The good news: I’ve bounced back from this same injury on a different finger before.
Mid-June, I injured my left middle finger A2 pulley. Didn’t climb for three weeks.
Mid-July, I was back to climbing outdoors.
Late August, I sent one of the hardest crimpy problems I’ve ever sent (“crimpy” = small climbing holds where you can only use your fingers):
In September, my fingers were stronger compared to before the injury. I was constantly sending difficult lines that required tons of finger strength. So I am confident I’ll be even stronger than before after recovering from this most recent injury.
What helped me recover my first pulley injury was engaging in just enough discomfort. Just enough discomfort applies to product teams, too.
Just enough discomfort
The A2 pulley sprain is one of the most common injuries in rock climbing. As you climb more difficult routes, you start to rely more on your finger strength. Climbers overtrain. And humans don’t naturally have tendon strength. So we injure our A2’s pretty often.
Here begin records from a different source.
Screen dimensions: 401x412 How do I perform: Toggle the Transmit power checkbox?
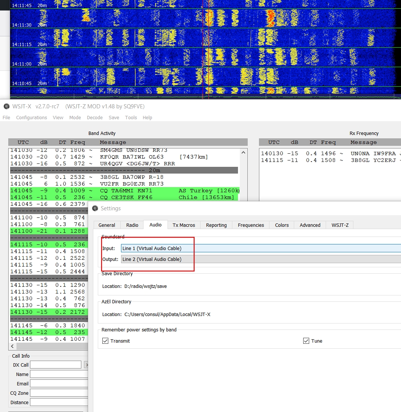click(105, 341)
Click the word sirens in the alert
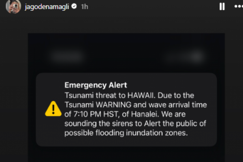This screenshot has height=162, width=243. 127,124
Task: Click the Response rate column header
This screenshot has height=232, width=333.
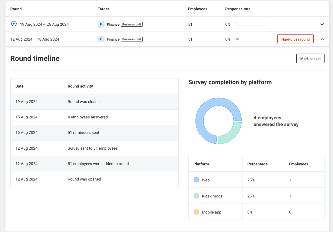Action: (x=238, y=9)
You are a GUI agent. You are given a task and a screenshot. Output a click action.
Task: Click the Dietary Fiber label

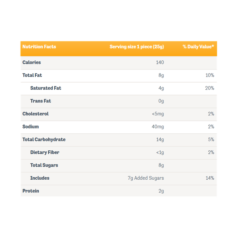[x=45, y=152]

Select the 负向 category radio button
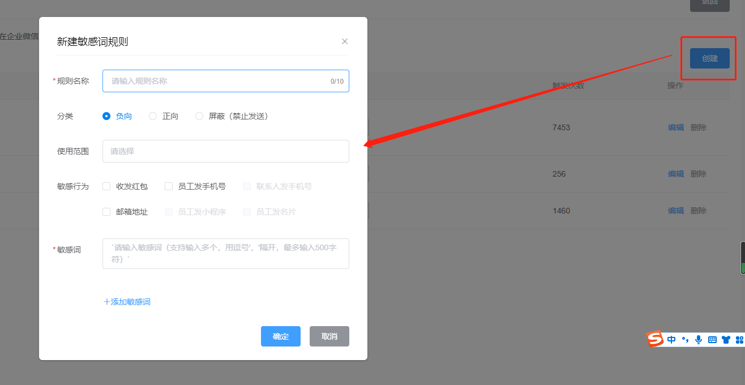pos(106,116)
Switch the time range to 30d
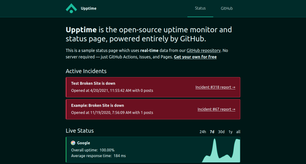Viewport: 306px width, 164px height. pyautogui.click(x=221, y=132)
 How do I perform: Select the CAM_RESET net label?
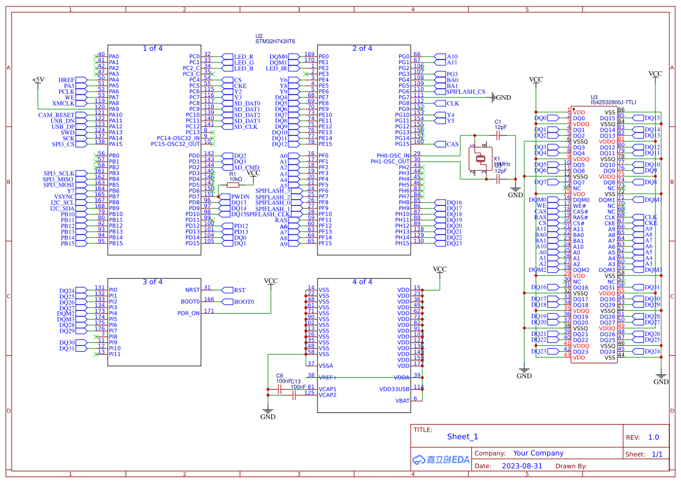pos(57,115)
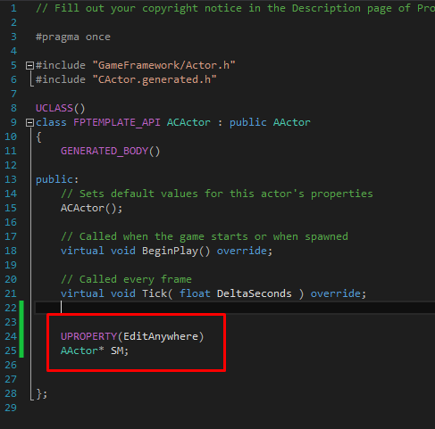This screenshot has height=429, width=435.
Task: Click line number 22 in the gutter
Action: click(11, 308)
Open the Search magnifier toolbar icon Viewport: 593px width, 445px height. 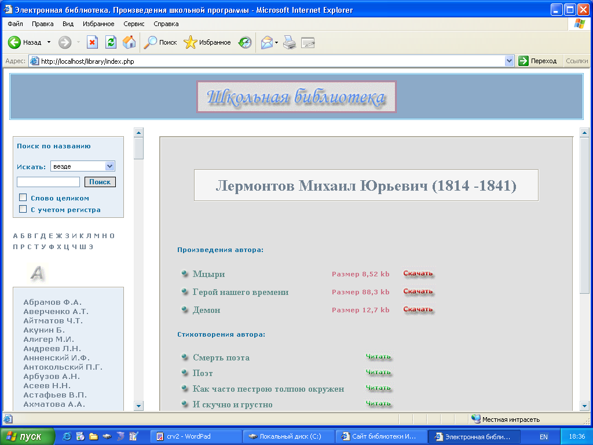point(151,42)
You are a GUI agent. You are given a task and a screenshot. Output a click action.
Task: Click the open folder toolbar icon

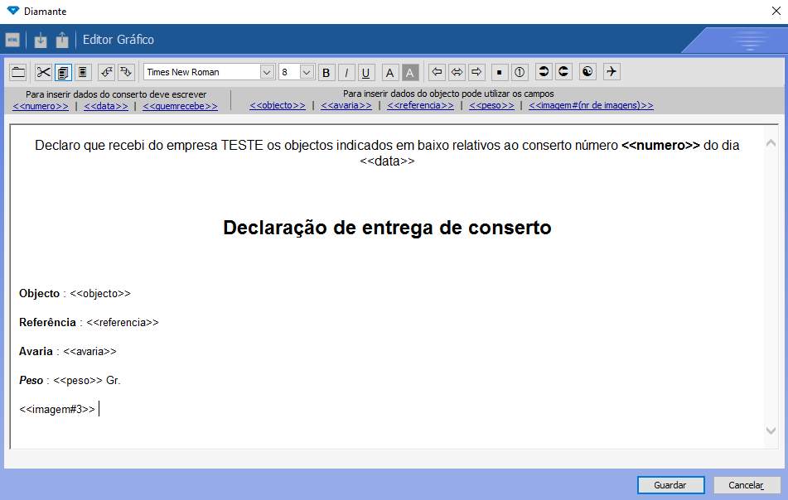coord(17,72)
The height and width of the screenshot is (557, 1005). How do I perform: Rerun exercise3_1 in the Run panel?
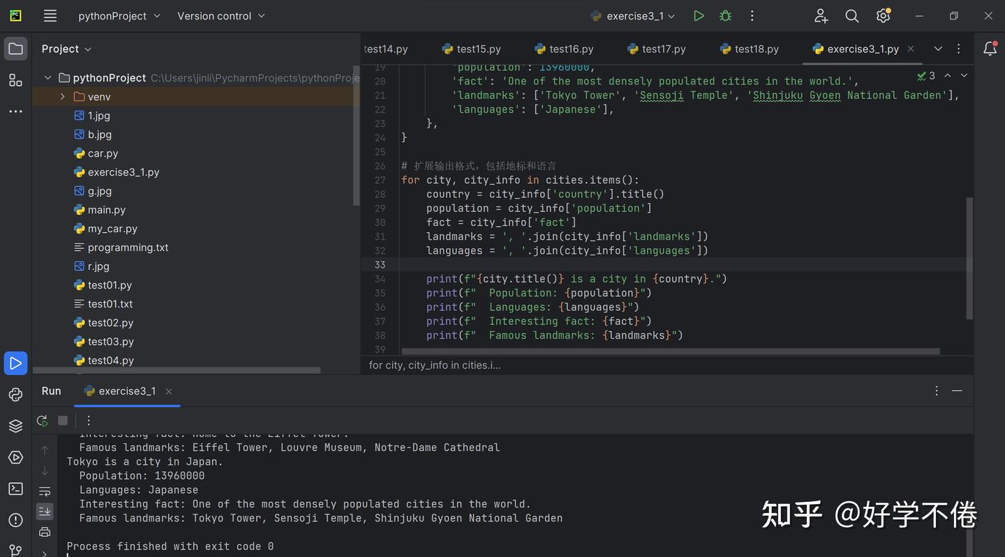[x=43, y=420]
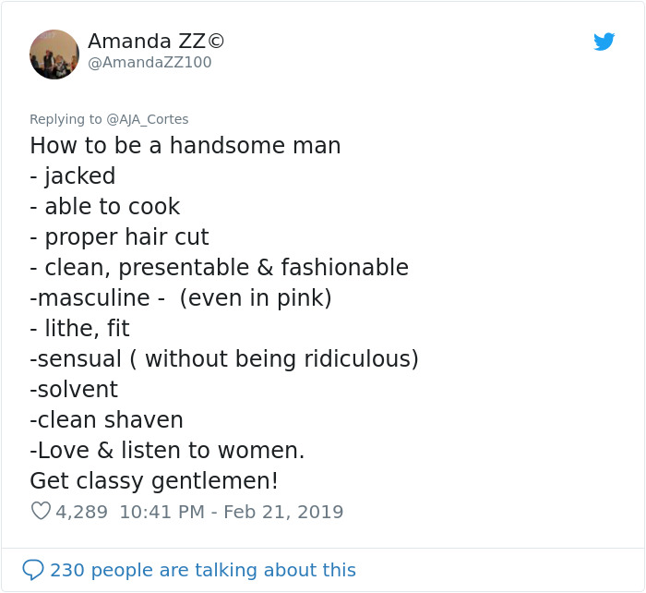Click the "How to be a handsome man" line
Image resolution: width=646 pixels, height=593 pixels.
pyautogui.click(x=185, y=146)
When a climber gets their first A2 injury, they’ll do either one of two things:
Continue climbing as if it’s not a big deal
Stop climbing for 1-6 months
1) won’t heal your injury. But 2) won’t either.
Many climbers stop climbing for a long time and still feel pain in their A2. The rest didn’t rebuild the tissue that’s needed to crimp. So they feel pain when they start climbing again.
Dave MacLeod talks about how you shouldn’t rest for too long:
It’s hard to know exactly how long the lay-off should be, but in general it should be 1-3 weeks. Too short and you risk chronic inflammation and too long and the tissues become naturally weaker and scarred. Once you can move the finger through its normal range of movement without pain, its time to start using it again gently. Using the injured part encourages healing in the same way that training makes your body stronger.
When I was rehabbing my previous A2 injury, this was the advice I got from my friend, Sam Palacios:
Just enough discomfort is key here, not lasting pain/soreness.
I was fascinated. I need to hang from my fingers to recover a finger injury?!
But it worked for my last injury. Within a month of spraining my left middle finger, I was back to climbing on crimps.
Optimal discomfort allows your team to grow
I think engaging in just enough discomfort applies to product teams, too. If you’re taking unsafe risks, have too much work-in-progress, or don’t have a clear strategy, you’re probably experiencing too much discomfort. Too much discomfort won’t allow you to grow.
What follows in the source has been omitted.